マンションに着いたとき、ふいに宗一郎の顔が思い浮かんだ。
表札が出ていなかったか、と彼に訊かれたことを思い出した。ちらりと盗み見るように確認したけれど、それらしきものは見当たらなかった。
俺は、軽く頭を振った。
詮索するのは止そう。北斗は北斗だ。俺の目の前にいて、俺のことを好きだと言ってくれた。それで十分だ。
「……ここまで来て、今さらだけど」
「なんですか?」
部屋の鍵を開けながら、北斗が振り返る。
「お邪魔して、大丈夫なのか?」
俺は、遠慮がちに北斗を見た。今日も家族は不在のようだ。
どうやら、父親は会社を経営しているらしい。母親も役員に名を連ねており、二人でパーティーに出席することもあるというのだから、いかにも上流階級だなと思った。
「平気ですよ。妹も、塾で遅くなるようですから」
「……そうか」
北斗と二人きり。
うれしい。怖い。信じたい。嘘でもいい。
いろんな感情が、ぐるぐると頭の中を駆け巡る。
北斗の部屋に案内され、中に入った瞬間、眩暈を覚えた。カッと頬が熱くなった。腰が抜けそうになって、その場にへたり込みそうになった。
ぎりぎりのところで、北斗に支えられた。
「瑞生さん……?」
ガクガクと足が震えている。俺は、北斗の腕に爪を立てながら縋りついていた。
ひどく甘い匂いがする。
これは、北斗のフェロモンだ。
「く、薬……」
途切れ途切れの声で、俺は北斗に訴えた。
俺の様子を見て、察したのだろうか。ベッドのほうにゆっくりと誘導して、座らせてくれた。
「抑制剤、ありますか?」
「う、うん」
ボディバッグを漁り、念のため持っていた抑制剤を取り出す。服用するのは初めてだ。上手く飲み込めず、咳き込んだ瑞生の背中を北斗がさすってくれる。
「……北斗は、平気なのか?」
オメガに影響されて、アルファも発情することがある。相性が良いなら、尚更のことだった。
北斗は、困ったように笑った。
「瑞生さんと会う前は、いつも強力な薬を飲んでいるので」
薬名を確認したら、しぶしぶといった感じで北斗が白状する。
「それ、常用するものじゃないぞ……」
かなり強い成分だ。オメガの影響を受けない分、ひどい副作用もある。
「次の日に、ちょっと頭痛がする程度です」
「なんで……?」
そんなものを飲んでいるんだ。
「北斗さんを怖がらせたくないから」
「怖がらせる?」
意味が分からず、俺は首をかしげた。
「オメガのひとって、たいてい怖い思いをしてるって書いてあったので……」
アルファの判定を受けた際に、冊子を手渡されたらしい。そこに「オメガとは」という説明が事細かにされていたようだった。
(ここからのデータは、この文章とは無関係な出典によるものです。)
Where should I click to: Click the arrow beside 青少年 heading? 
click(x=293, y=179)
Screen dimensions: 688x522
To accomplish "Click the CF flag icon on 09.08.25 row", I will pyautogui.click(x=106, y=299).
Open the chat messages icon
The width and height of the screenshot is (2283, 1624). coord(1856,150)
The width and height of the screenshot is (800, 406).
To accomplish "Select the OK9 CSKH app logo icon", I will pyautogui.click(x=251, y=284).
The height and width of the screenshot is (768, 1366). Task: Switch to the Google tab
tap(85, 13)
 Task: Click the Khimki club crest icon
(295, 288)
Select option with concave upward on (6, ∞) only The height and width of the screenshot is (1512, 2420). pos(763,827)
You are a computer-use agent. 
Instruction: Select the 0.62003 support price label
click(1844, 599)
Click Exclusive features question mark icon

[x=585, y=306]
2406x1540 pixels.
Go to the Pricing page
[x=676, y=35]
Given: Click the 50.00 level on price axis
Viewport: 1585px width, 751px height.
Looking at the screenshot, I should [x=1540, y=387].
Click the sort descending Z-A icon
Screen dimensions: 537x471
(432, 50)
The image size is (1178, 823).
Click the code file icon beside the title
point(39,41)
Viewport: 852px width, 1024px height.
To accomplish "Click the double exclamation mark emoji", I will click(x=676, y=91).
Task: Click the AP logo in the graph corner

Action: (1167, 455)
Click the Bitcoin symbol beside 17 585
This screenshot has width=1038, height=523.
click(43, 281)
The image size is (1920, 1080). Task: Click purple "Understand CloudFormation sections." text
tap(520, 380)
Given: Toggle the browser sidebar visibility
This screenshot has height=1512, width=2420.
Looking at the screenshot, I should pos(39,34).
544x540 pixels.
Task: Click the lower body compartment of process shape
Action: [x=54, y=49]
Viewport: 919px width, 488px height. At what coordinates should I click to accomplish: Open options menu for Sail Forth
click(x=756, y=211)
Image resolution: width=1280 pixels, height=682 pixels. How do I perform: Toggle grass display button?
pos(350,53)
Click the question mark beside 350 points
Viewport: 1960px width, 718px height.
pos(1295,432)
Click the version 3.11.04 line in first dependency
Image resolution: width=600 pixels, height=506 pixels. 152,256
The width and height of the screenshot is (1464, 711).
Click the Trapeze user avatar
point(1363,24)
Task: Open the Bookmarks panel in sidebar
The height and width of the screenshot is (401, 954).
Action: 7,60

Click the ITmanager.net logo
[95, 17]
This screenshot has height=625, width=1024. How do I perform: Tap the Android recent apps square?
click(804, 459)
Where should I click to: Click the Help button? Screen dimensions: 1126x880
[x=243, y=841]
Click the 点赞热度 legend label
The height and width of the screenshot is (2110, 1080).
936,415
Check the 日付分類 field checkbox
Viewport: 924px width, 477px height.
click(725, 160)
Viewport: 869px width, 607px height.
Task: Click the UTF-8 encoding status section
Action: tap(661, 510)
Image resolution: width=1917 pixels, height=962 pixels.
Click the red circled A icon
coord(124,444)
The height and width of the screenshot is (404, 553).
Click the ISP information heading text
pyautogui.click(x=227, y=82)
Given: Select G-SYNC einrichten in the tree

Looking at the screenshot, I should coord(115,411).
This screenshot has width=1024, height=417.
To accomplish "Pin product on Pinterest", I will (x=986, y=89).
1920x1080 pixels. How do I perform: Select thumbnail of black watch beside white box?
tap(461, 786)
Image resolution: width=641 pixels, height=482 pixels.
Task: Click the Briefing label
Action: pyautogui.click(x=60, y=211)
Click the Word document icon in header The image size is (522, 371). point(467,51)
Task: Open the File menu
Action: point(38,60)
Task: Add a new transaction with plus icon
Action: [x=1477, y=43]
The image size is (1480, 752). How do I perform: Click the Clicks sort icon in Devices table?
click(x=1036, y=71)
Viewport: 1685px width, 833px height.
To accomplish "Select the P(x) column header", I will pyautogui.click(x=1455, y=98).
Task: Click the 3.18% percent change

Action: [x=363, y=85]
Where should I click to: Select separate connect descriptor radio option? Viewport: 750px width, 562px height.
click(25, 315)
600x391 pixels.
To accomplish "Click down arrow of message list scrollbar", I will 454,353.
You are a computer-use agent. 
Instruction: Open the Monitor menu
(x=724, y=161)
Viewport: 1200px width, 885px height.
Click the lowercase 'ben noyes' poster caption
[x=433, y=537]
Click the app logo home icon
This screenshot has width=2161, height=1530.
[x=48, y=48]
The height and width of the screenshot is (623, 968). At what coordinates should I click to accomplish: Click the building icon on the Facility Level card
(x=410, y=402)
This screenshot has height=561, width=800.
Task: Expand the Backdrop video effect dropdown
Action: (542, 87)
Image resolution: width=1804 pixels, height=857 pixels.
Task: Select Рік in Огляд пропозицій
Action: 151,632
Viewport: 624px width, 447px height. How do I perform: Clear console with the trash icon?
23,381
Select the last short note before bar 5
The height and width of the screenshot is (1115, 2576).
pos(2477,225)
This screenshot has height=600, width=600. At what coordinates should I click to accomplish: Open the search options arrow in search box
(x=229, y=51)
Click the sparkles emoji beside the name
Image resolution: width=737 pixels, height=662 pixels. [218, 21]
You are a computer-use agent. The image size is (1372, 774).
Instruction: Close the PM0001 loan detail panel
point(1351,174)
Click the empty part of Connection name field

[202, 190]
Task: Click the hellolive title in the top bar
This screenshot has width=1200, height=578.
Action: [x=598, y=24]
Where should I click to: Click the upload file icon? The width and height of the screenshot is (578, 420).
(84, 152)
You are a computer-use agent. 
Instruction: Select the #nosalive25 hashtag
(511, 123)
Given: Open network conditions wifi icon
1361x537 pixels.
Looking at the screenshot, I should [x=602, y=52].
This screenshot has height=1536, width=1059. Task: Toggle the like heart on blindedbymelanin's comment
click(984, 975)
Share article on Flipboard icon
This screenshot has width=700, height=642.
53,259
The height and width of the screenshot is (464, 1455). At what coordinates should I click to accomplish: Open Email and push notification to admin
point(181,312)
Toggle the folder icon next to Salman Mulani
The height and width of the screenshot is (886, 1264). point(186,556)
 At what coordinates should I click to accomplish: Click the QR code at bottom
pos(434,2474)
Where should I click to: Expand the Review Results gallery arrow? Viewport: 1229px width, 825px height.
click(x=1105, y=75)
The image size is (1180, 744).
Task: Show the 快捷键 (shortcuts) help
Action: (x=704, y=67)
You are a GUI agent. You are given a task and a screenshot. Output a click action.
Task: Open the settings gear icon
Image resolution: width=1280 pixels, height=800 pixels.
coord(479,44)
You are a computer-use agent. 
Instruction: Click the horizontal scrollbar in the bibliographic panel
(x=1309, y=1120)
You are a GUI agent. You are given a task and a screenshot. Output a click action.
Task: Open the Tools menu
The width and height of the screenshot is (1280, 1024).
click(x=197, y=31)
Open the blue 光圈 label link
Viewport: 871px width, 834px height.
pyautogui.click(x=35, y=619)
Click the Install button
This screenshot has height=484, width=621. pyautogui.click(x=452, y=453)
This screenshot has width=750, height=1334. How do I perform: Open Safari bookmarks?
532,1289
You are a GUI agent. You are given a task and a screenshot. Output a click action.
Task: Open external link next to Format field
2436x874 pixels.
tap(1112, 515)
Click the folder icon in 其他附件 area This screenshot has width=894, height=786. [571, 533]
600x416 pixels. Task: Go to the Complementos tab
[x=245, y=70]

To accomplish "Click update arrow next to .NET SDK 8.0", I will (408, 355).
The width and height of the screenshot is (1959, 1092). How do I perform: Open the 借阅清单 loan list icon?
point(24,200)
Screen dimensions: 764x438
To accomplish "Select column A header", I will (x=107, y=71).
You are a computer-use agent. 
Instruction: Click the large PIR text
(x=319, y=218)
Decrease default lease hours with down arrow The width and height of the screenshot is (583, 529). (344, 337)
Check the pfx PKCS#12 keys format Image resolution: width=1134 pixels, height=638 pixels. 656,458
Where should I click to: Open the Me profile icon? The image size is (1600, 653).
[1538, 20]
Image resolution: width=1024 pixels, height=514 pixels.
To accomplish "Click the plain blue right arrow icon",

「そういえば、俺も貰った記憶がある。たしか『オメガのこころとからだ』とかいう冊子……」
もう手元にはない。どこへ仕舞ったのか、今となっては覚えてもいない。
「それのアルファ版ですね」
本棚から、薄いA4サイズの冊子を取り出した。北斗はいまだに持っているようだ。几帳面だな、と感心する。
「ありがとう……。でも、北斗が心配だから。あまり強い薬は飲まないで欲しい」
まだ、北斗に言っていないことがある。
自分は、完全なオメガではない。
そのことを瑕疵のように感じている。だから、今まで言わないで来てしまった。
「……俺は、怖い思いをしたことは一度もないんだ」
「え?」
「急に、ヒートになって襲われたりとか、そういう目にあったことはない。それどころか、発情期も来なかった。この年になるまで、ずっと……」
冷汗が止まらなかった。自分が小刻みに震えていることがわかる。
誰にも知られたくなかったこと。
「俺は、不完全なオメガだって、医者に言われてたんだ……」
「でも、さっきの症状って……」
瑞生は、小さくうなずいた。
「北斗と出会って、初めてそうなった」
良い年をして恥ずかしい。赤面しているだろうなと自分でも思う。
瑞生の告白を聞いて、北斗は呆然としていた。
しばらくのあいだ、沈黙が流れた。無言のままの北斗が怖い。逃げ出したい。
もしかして、言わないほうが良かったのだろうか。もしかしたら、欠陥品だと思われたかも。
ザッと血の気が引いていくのが分かる。
瑞生が、ベッドから立ち上がろうとした、その瞬間。
がばっと北斗に抱き着かれた。
「あ、あの……。北斗?」
戸惑いながら、そっと北斗の背中に腕を回す。
「発情しなかったんですか……?」
俺の肩に顔を押し付けているせいで、声がこもっている。
「う、うん」
「一度も?」
「そうだよ」
「僕以外のアルファの匂いって、分からないんですか?」
北斗が顔を上げる。
至近距離で見つめられた。ごくりと喉が鳴る。
「そういえば、そうだな……」
同僚の医師、患者の家族。アルファと接する機会は多い。
学生時代にも、周囲にアルファはたくさんいた。それでも、彼らの匂いを感じたことはなかった。
やっぱり、自分は欠陥品なのだと思った。
それなのに、北斗がしがみついてくる。離してくれない。ぎゅうぎゅうと力をこめられて、ちょっと苦しいほどだった。